Autism & Developmental

Cognitive shifting as a predictor of progress in social understanding in high-functioning adolescents with autism: a prospective study.

Berger et al. (1993) · Journal of autism and developmental disorders 1993
★ The Verdict

Cognitive flexibility, not IQ, tells you which autistic teens will thrive in social-skills classes.

✓ Read this if BCBAs running teen social groups in schools or clinics.
✗ Skip if Clinicians working only with non-speaking or elementary-age clients.

01Research in Context

01

What this study did

The team followed 30 high-functioning autistic teens in a residential school for two years.

They gave each teen a card-sort test to measure cognitive shifting.

They also tracked social understanding lessons and tested social comprehension twice.

02

What they found

Teens who scored high on shifting gained far more social understanding than peers.

Full-scale IQ did not predict gains; only flexibility mattered.

The gap between strong and weak shifters widened each year.

03

How this fits with other research

Patton et al. (2020) later showed the same link holds for younger kids. They used a parent checklist and still found flexibility drove social skills.

Matson et al. (2013) looked like a contradiction: their autistic teens failed shifting tests. The twist is they used a reading task, not social learning, so flexibility problems show up only when the task is unrelated to social goals.

Laermans et al. (2025) now embeds shifting inside a four-step brain-cognition-behavior chain.
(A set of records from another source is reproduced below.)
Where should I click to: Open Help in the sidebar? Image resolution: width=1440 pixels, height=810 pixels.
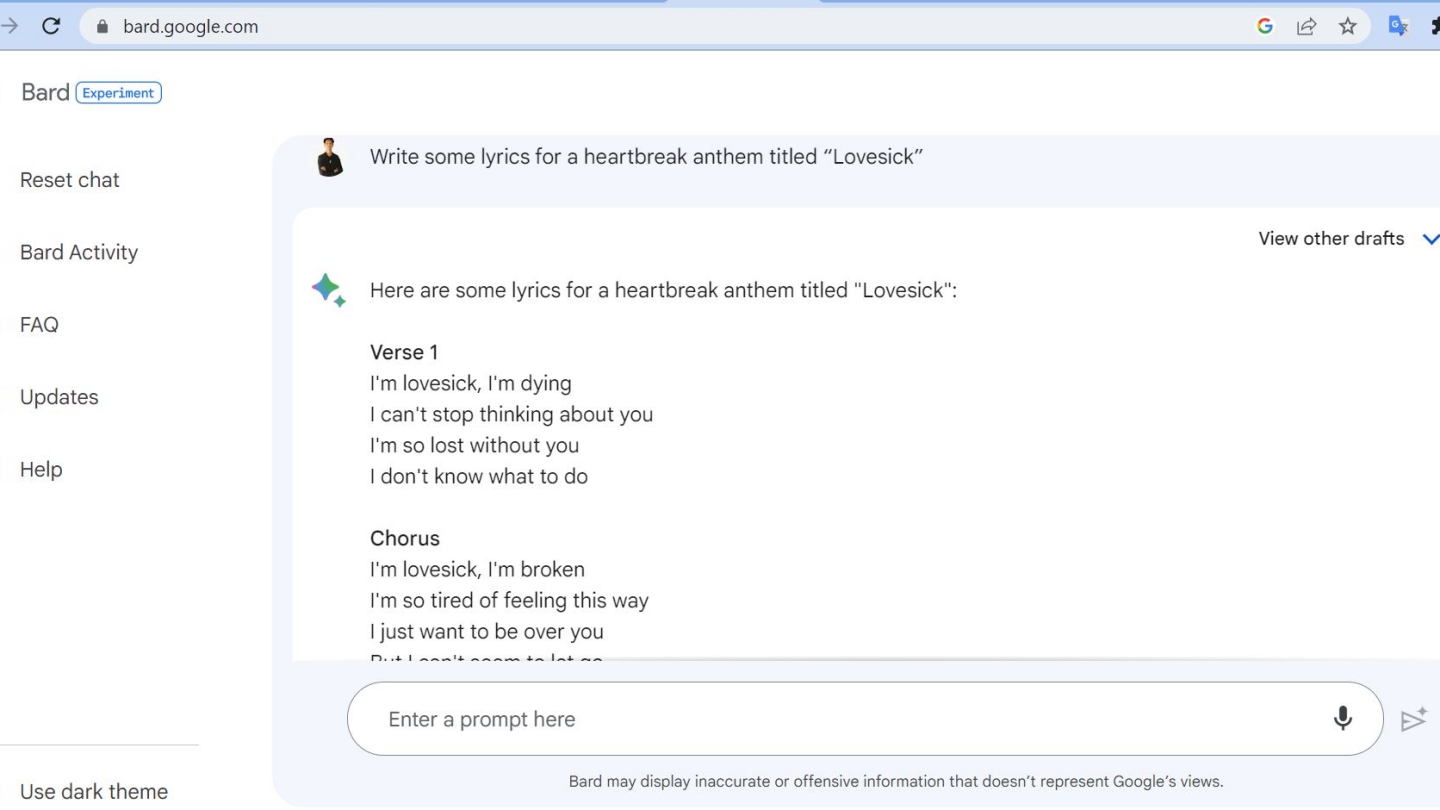point(41,469)
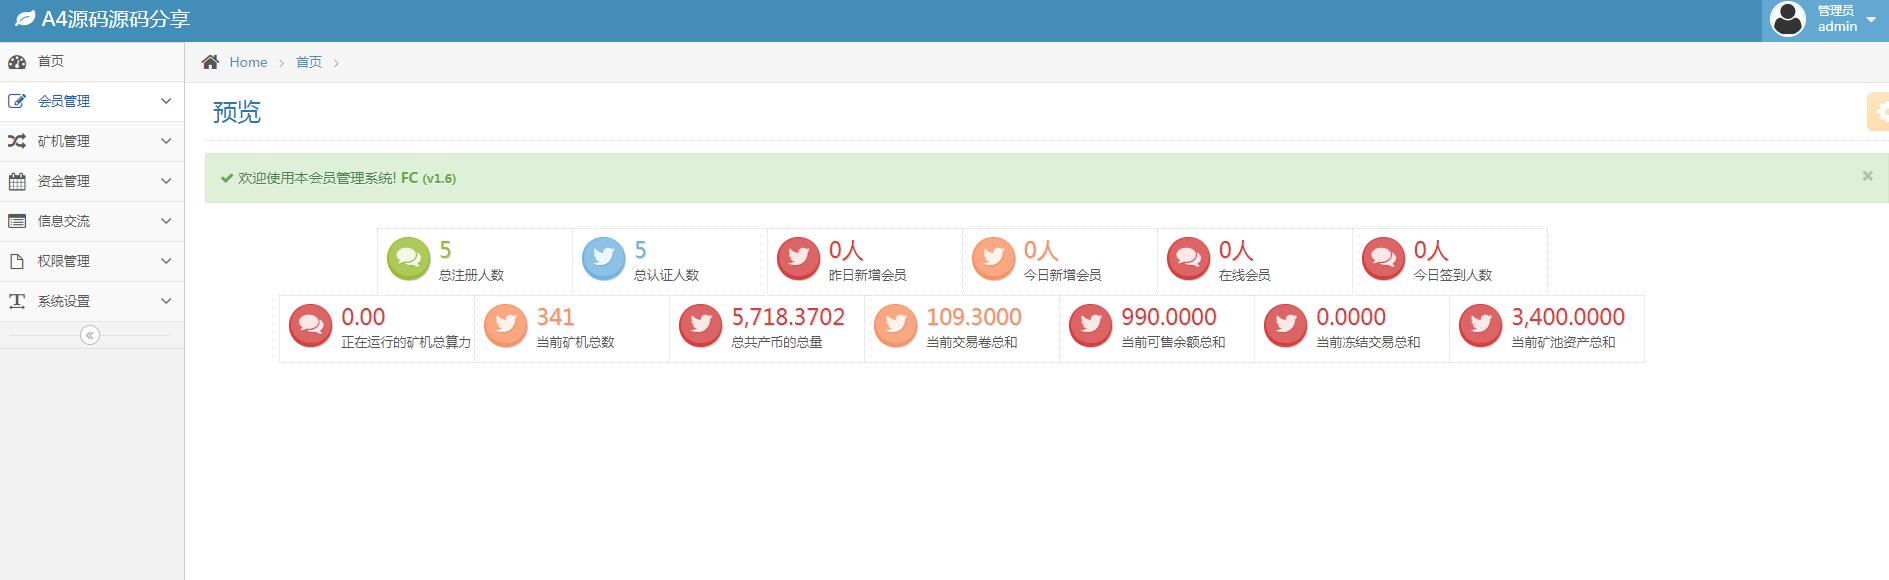Viewport: 1889px width, 580px height.
Task: Open the settings gear panel at right edge
Action: [x=1879, y=112]
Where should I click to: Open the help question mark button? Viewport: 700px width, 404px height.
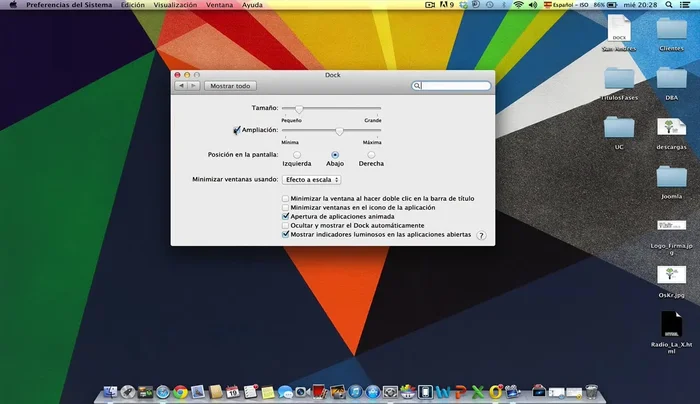pos(481,235)
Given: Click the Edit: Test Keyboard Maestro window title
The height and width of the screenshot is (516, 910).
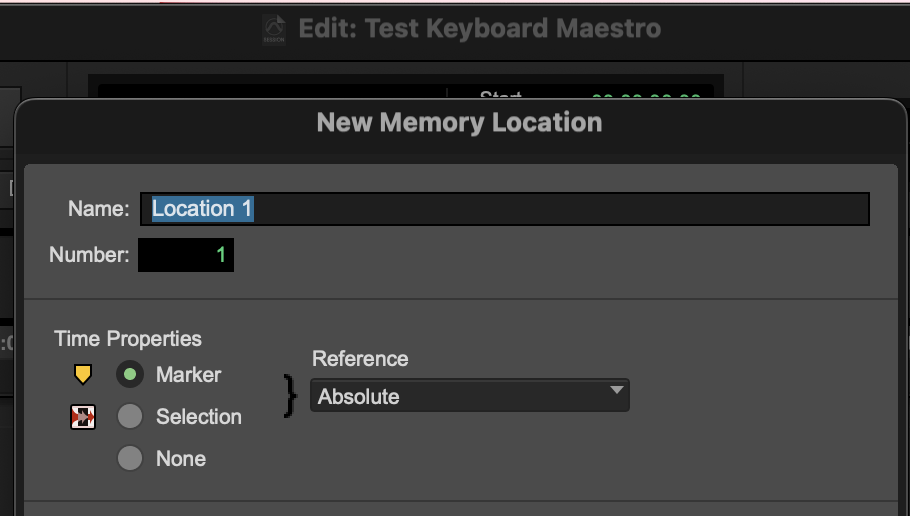Looking at the screenshot, I should (480, 28).
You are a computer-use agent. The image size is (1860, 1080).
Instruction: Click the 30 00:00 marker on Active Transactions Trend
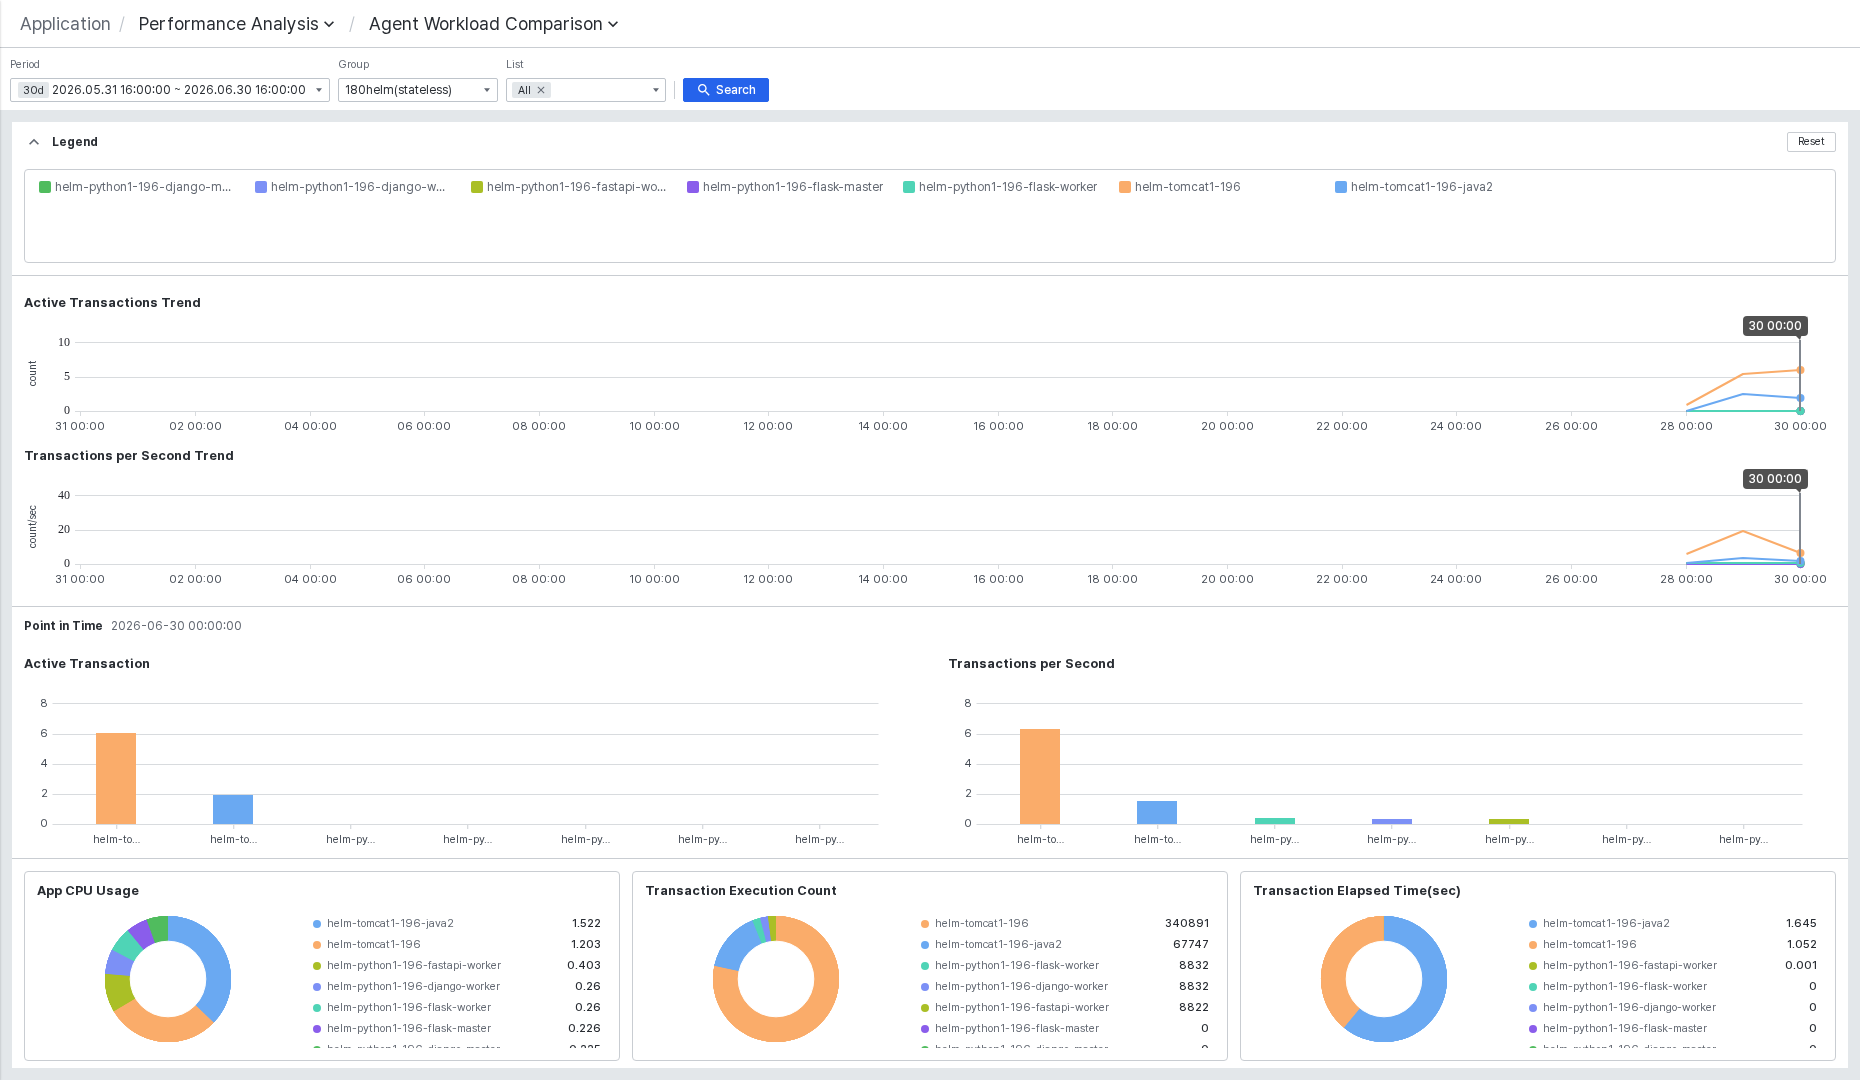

Their model keeps flexibility central but shows it works together with empathy and brain networks.

04

Why it matters

You can spot teens who will benefit most from social groups by giving a five-minute card-sort.

Start flexibility games—category switches, rule-change Uno—before heavy social training.

Pair strong shifters with peer mentors and give extra visual scripts to weak shifters so no one falls behind.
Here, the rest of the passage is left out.